Set problem:
Convert every line of the material below into a JSON list of strings, one string per line, and leave out the blank lines.

Given information:
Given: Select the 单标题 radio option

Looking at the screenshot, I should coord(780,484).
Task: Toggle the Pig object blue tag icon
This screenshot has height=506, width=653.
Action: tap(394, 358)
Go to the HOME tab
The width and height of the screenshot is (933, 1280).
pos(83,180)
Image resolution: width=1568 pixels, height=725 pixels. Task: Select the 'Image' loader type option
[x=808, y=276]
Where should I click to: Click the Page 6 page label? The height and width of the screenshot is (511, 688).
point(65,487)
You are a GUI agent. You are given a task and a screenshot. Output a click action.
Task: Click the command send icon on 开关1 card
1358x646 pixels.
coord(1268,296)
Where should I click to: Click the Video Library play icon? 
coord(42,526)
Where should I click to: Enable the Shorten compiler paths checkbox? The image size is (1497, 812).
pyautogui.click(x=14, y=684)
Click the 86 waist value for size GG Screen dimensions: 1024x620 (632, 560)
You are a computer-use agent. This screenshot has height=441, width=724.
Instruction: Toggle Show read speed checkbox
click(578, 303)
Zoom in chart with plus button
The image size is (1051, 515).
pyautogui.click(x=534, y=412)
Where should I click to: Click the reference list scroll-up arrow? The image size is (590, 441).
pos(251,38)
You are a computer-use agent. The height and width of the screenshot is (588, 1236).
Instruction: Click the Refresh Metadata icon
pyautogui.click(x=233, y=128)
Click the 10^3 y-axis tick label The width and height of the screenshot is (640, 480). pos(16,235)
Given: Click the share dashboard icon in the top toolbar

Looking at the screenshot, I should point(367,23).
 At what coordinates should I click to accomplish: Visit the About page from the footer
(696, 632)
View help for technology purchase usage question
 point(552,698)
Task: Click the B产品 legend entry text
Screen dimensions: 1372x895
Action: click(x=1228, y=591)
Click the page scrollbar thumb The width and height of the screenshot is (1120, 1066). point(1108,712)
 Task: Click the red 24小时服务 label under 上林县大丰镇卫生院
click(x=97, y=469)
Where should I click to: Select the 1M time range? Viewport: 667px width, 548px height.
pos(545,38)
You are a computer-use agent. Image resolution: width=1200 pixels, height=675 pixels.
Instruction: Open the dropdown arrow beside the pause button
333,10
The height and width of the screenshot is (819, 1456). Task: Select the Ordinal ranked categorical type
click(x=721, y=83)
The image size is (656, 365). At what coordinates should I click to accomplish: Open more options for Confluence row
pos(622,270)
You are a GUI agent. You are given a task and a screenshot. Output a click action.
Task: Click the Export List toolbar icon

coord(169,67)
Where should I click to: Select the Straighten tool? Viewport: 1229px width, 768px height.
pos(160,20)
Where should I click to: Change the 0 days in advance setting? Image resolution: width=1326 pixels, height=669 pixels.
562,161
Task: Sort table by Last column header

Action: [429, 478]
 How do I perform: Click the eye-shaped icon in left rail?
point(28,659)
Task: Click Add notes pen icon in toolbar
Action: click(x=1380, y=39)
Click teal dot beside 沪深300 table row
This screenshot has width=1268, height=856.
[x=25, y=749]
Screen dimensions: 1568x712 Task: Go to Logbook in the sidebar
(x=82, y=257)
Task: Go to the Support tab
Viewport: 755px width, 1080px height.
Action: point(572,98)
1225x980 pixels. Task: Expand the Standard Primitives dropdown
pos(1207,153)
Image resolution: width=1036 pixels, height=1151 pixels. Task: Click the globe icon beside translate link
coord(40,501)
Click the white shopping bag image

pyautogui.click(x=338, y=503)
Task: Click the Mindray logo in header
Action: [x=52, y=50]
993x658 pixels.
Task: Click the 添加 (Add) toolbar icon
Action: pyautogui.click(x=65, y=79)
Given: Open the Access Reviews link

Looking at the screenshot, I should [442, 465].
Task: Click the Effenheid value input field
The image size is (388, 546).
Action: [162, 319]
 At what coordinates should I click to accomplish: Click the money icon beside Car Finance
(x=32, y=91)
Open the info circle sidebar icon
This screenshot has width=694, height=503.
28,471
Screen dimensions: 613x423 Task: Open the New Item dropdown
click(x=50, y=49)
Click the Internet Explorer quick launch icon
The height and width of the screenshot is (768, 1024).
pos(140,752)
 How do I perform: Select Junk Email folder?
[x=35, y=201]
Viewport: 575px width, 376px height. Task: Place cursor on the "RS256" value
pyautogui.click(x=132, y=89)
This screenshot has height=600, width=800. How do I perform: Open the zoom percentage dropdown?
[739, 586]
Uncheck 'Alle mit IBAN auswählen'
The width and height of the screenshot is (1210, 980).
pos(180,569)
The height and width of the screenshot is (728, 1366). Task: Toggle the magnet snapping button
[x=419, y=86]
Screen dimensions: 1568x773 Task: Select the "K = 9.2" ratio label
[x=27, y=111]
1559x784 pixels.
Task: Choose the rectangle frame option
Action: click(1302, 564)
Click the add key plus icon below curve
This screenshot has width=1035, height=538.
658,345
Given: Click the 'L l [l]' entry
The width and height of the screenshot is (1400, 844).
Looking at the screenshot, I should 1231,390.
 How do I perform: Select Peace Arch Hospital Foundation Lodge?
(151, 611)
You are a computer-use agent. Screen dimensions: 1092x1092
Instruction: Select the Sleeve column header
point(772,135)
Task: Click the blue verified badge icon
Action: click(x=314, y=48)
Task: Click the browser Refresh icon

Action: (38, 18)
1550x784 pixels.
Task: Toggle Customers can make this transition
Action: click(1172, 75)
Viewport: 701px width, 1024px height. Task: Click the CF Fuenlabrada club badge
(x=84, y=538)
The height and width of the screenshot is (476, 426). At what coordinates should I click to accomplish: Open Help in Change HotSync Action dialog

Task response:
[
  "Given: Select the 单标题 radio option",
  "Looking at the screenshot, I should coord(780,484).",
  "Task: Toggle the Pig object blue tag icon",
  "This screenshot has height=506, width=653.",
  "Action: tap(394, 358)",
  "Go to the HOME tab",
  "The width and height of the screenshot is (933, 1280).",
  "pos(83,180)",
  "Image resolution: width=1568 pixels, height=725 pixels. Task: Select the 'Image' loader type option",
  "[x=808, y=276]",
  "Where should I click to: Click the Page 6 page label? The height and width of the screenshot is (511, 688).",
  "point(65,487)",
  "You are a GUI agent. You are given a task and a screenshot. Output a click action.",
  "Task: Click the command send icon on 开关1 card",
  "1358x646 pixels.",
  "coord(1268,296)",
  "Where should I click to: Click the Video Library play icon? ",
  "coord(42,526)",
  "Where should I click to: Enable the Shorten compiler paths checkbox? The image size is (1497, 812).",
  "pyautogui.click(x=14, y=684)",
  "Click the 86 waist value for size GG Screen dimensions: 1024x620 (632, 560)",
  "You are a computer-use agent. This screenshot has height=441, width=724.",
  "Instruction: Toggle Show read speed checkbox",
  "click(578, 303)",
  "Zoom in chart with plus button",
  "The image size is (1051, 515).",
  "pyautogui.click(x=534, y=412)",
  "Where should I click to: Click the reference list scroll-up arrow? The image size is (590, 441).",
  "pos(251,38)",
  "You are a computer-use agent. The height and width of the screenshot is (588, 1236).",
  "Instruction: Click the Refresh Metadata icon",
  "pyautogui.click(x=233, y=128)",
  "Click the 10^3 y-axis tick label The width and height of the screenshot is (640, 480). pos(16,235)",
  "Given: Click the share dashboard icon in the top toolbar",
  "Looking at the screenshot, I should point(367,23).",
  " At what coordinates should I click to accomplish: Visit the About page from the footer",
  "(696, 632)",
  "View help for technology purchase usage question",
  " point(552,698)",
  "Task: Click the B产品 legend entry text",
  "Screen dimensions: 1372x895",
  "Action: click(x=1228, y=591)",
  "Click the page scrollbar thumb The width and height of the screenshot is (1120, 1066). point(1108,712)",
  " Task: Click the red 24小时服务 label under 上林县大丰镇卫生院",
  "click(x=97, y=469)",
  "Where should I click to: Select the 1M time range? Viewport: 667px width, 548px height.",
  "pos(545,38)",
  "You are a computer-use agent. Image resolution: width=1200 pixels, height=675 pixels.",
  "Instruction: Open the dropdown arrow beside the pause button",
  "333,10",
  "The height and width of the screenshot is (819, 1456). Task: Select the Ordinal ranked categorical type",
  "click(x=721, y=83)",
  "The image size is (656, 365). At what coordinates should I click to accomplish: Open more options for Confluence row",
  "pos(622,270)",
  "You are a GUI agent. You are given a task and a screenshot. Output a click action.",
  "Task: Click the Export List toolbar icon",
  "coord(169,67)",
  "Where should I click to: Select the Straighten tool? Viewport: 1229px width, 768px height.",
  "pos(160,20)",
  "Where should I click to: Change the 0 days in advance setting? Image resolution: width=1326 pixels, height=669 pixels.",
  "562,161",
  "Task: Sort table by Last column header",
  "Action: [429, 478]",
  " How do I perform: Click the eye-shaped icon in left rail?",
  "point(28,659)",
  "Task: Click Add notes pen icon in toolbar",
  "Action: click(x=1380, y=39)",
  "Click teal dot beside 沪深300 table row",
  "This screenshot has width=1268, height=856.",
  "[x=25, y=749]",
  "Screen dimensions: 1568x712 Task: Go to Logbook in the sidebar",
  "(x=82, y=257)",
  "Task: Go to the Support tab",
  "Viewport: 755px width, 1080px height.",
  "Action: point(572,98)",
  "1225x980 pixels. Task: Expand the Standard Primitives dropdown",
  "pos(1207,153)",
  "Image resolution: width=1036 pixels, height=1151 pixels. Task: Click the globe icon beside translate link",
  "coord(40,501)",
  "Click the white shopping bag image",
  "pyautogui.click(x=338, y=503)",
  "Task: Click the Mindray logo in header",
  "Action: [x=52, y=50]",
  "993x658 pixels.",
  "Task: Click the 添加 (Add) toolbar icon",
  "Action: pyautogui.click(x=65, y=79)",
  "Given: Open the Access Reviews link",
  "Looking at the screenshot, I should [442, 465].",
  "Task: Click the Effenheid value input field",
  "The image size is (388, 546).",
  "Action: [162, 319]",
  " At what coordinates should I click to accomplish: Click the money icon beside Car Finance",
  "(x=32, y=91)",
  "Open the info circle sidebar icon",
  "This screenshot has width=694, height=503.",
  "28,471",
  "Screen dimensions: 613x423 Task: Open the New Item dropdown",
  "click(x=50, y=49)",
  "Click the Internet Explorer quick launch icon",
  "The height and width of the screenshot is (768, 1024).",
  "pos(140,752)",
  " How do I perform: Select Junk Email folder?",
  "[x=35, y=201]",
  "Viewport: 575px width, 376px height. Task: Place cursor on the \"RS256\" value",
  "pyautogui.click(x=132, y=89)",
  "This screenshot has height=600, width=800. How do I perform: Open the zoom percentage dropdown?",
  "[739, 586]",
  "Uncheck 'Alle mit IBAN auswählen'",
  "The width and height of the screenshot is (1210, 980).",
  "pos(180,569)",
  "The height and width of the screenshot is (728, 1366). Task: Toggle the magnet snapping button",
  "[x=419, y=86]",
  "Screen dimensions: 1568x773 Task: Select the \"K = 9.2\" ratio label",
  "[x=27, y=111]",
  "1559x784 pixels.",
  "Task: Choose the rectangle frame option",
  "Action: click(1302, 564)",
  "Click the add key plus icon below curve",
  "This screenshot has width=1035, height=538.",
  "658,345",
  "Given: Click the 'L l [l]' entry",
  "The width and height of the screenshot is (1400, 844).",
  "Looking at the screenshot, I should 1231,390.",
  " How do I perform: Select Peace Arch Hospital Foundation Lodge?",
  "(151, 611)",
  "You are a computer-use agent. Screen dimensions: 1092x1092",
  "Instruction: Select the Sleeve column header",
  "point(772,135)",
  "Task: Click the blue verified badge icon",
  "Action: click(x=314, y=48)",
  "Task: Click the browser Refresh icon",
  "Action: (38, 18)",
  "1550x784 pixels.",
  "Task: Toggle Customers can make this transition",
  "Action: click(1172, 75)",
  "Viewport: 701px width, 1024px height. Task: Click the CF Fuenlabrada club badge",
  "(x=84, y=538)",
  "The height and width of the screenshot is (476, 426). At what coordinates should I click to accomplish: Open Help in Change HotSync Action dialog"
]